Você, Toinha, dói nos espaços entre os ossos, nas cartilagens que secaram, em
cada vão dos tacos, desnivelando o chão. Cada grito seu é uma palavra proferida
por eles, maldita e sem articulação. Fere, e a família se decompõe num lento
caminho de abismos. Despencam pais, filhos e irmãos. Por isso precisam dos seus
gritos Toinha, da sua loucura Maria, enquanto a deles goteja em vasos com
flores brancas e frescas, no mofo dos porta-retratos, nos castiçais das velas
que nunca foram acesas. Você é a voz do silêncio nos almoços de domingo, nas
discussões de olhares que flamejam sem promessas de cessar fogo. A melhor
palavra derrotará o inimigo: pai, filhos, irmãos, não há
perdão nem arrependimento. Os seus gritos são lançados, sobem
e trincam os poucos afetos. Os cofres-porcos quebram e deles caem as
moedas, as galinhas ciscam buscando a sua parte. A natureza do homem é feita de
migalhas e estilhaços. Querem te tirar das ruas porque não conseguem livrar-se
na água quente do banho do que já virou pele.
Eles são os
que dividem o mundo entre os seres de raça e os vira-latas. Esses, Antonia, que
cochicham e pedem sua remoção para limpar o bairro, para secar a franja da moça
que passava com o filho e um dia você cuspiu no cabelo dela, porque eles
corriam com medo de você. Esses que pedem que a leve, tomam comprimidos para
dormir, assim as vozes do mundo cessam e quem sabe na manhã do dia seguinte, o
sonho possa ser lembrado por inteiro.
O moço que
manobra o carro passa e te chama de Maria, você foge andando rápido, cabeça
baixa e gritando, sua estrutura racha. Ter o nome trocado poderia ser uma
possibilidade de fuga de um mundo que foi hostil e te partiu em pedaços, quando
você perdeu seu filho, uma das versões da sua história. Então poderia ser
melhor não ter um nome, nenhum tipo de identidade. Maria é mãe de Jesus, quando
dizem este nome, talvez a dor num movimento contrário, rasgando a pele,
clame pedindo pelas bençãos que lhe foram roubadas.
Soube que
você dormiu na casa de uma mulher e agrediu-a na cozinha. Uma pancada pelas
costas e ela foi ao chão. A mulher era dona de um porco cor de rosa e andava
com o bicho na coleira em ruas da cidade. Alguma forma de encontro. Soube que
você perdeu um filho adolescente. Soube que separou-se do marido. Soube que era
de família classe média. Soube que seu nome é Joana. Que viveu uma separação.

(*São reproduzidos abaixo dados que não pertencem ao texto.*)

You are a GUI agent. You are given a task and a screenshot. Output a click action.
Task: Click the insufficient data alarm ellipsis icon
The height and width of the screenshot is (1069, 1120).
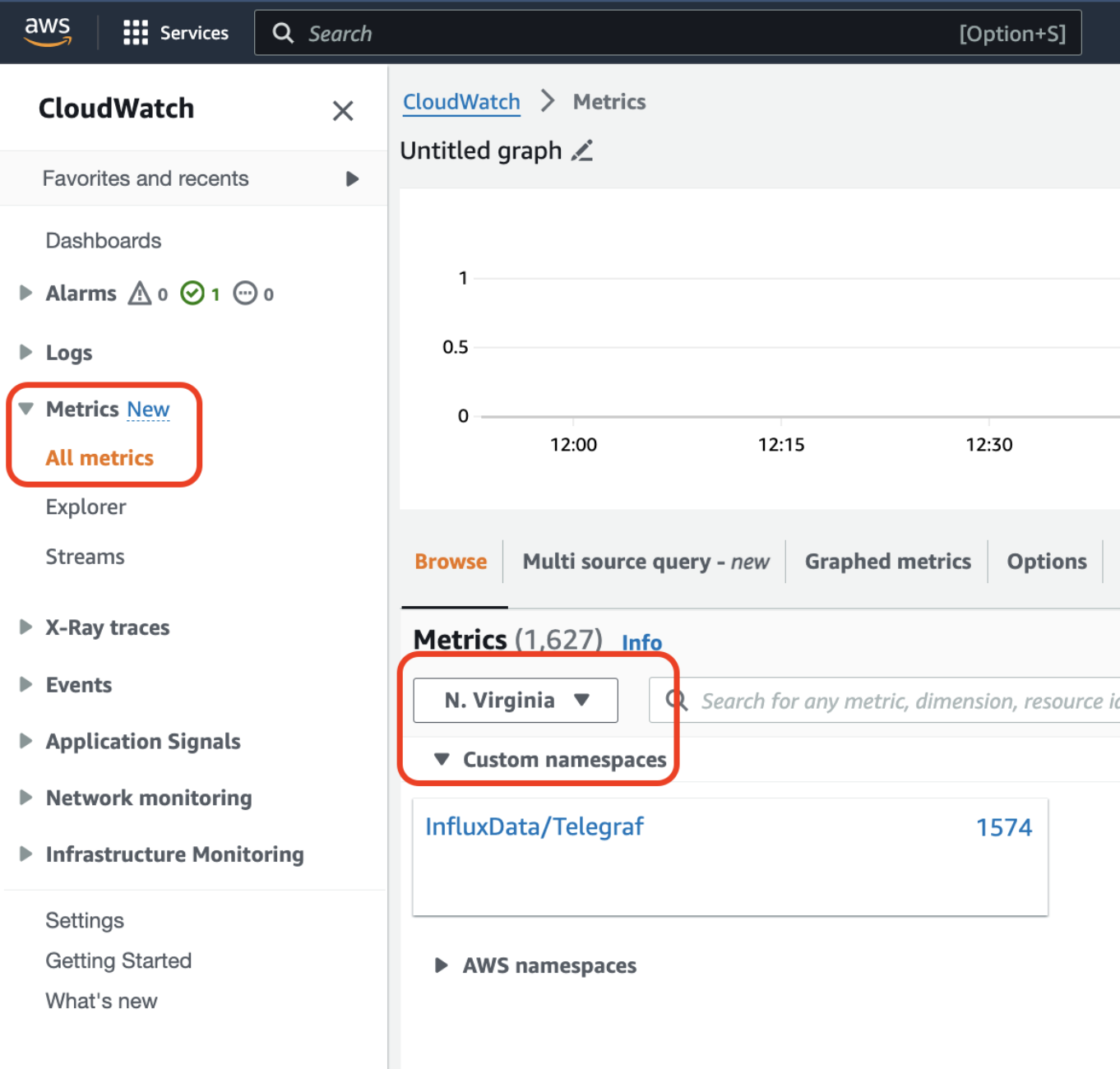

Um enlouquecimento. Que alguns pensam que é Toinha. Que tem cinquenta e tantos
anos. Soube.
Talvez
queira lavar as roupas? Escovar os dentes? Um abraço apertado? Tomar uma sopa?

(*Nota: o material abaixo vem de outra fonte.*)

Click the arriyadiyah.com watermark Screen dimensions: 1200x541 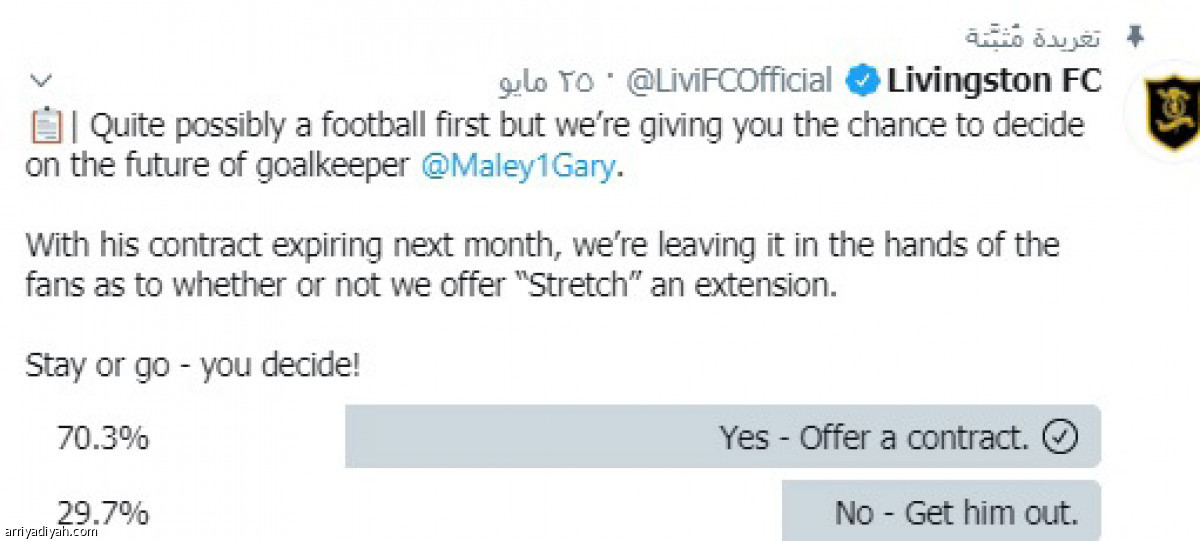(x=50, y=531)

Deitar no sofá? Ver o mar?
Os
manobristas dos restaurantes, os meninos que gritam dos apartamentos gostam
quando você urra, um circo de horrores se forma. Gente. A fila dos clientes que
esperam mesas para jantar ri. O macaco pula na cela aberta. Outros gargalham
quando você, nua, usa a rua como parte de qualquer casa. O macaco defeca na
cela. As mulheres fecham os olhos e você se banha. Um corpo nu, lavando-se na
água parada. Os restaurantes tremem em suas construções, mas não saem do lugar.
Um corpo foi
encontrado no centro da cidade, era uma mulher de quase sessenta anos, atearam
fogo, outro foi encontrado violentado perto do CEAGESP, era uma mulher, trinta
e poucos anos, outro perto da estação da Luz, era um menina, dezoito
anos. Ontem eu te vi acendendo um cigarro com uma moça que estava sentada na
cafeteria. Senti alívio. A moça continuou na mesa batendo papo, você sentou-se
no chão. Te levei um café e você me agradeceu em silêncio. Sigo caminhando.
3 comentários:
Muita coragem encarar aqueles qua já se tornaram invisíveis antes de nós ....
Cruel este viver. Dar voz a essa crueldade contundente e não querer o silêncio. Parabéns Bia!
Bia, seu olhar e sua escuta são admiráveis! Comovente.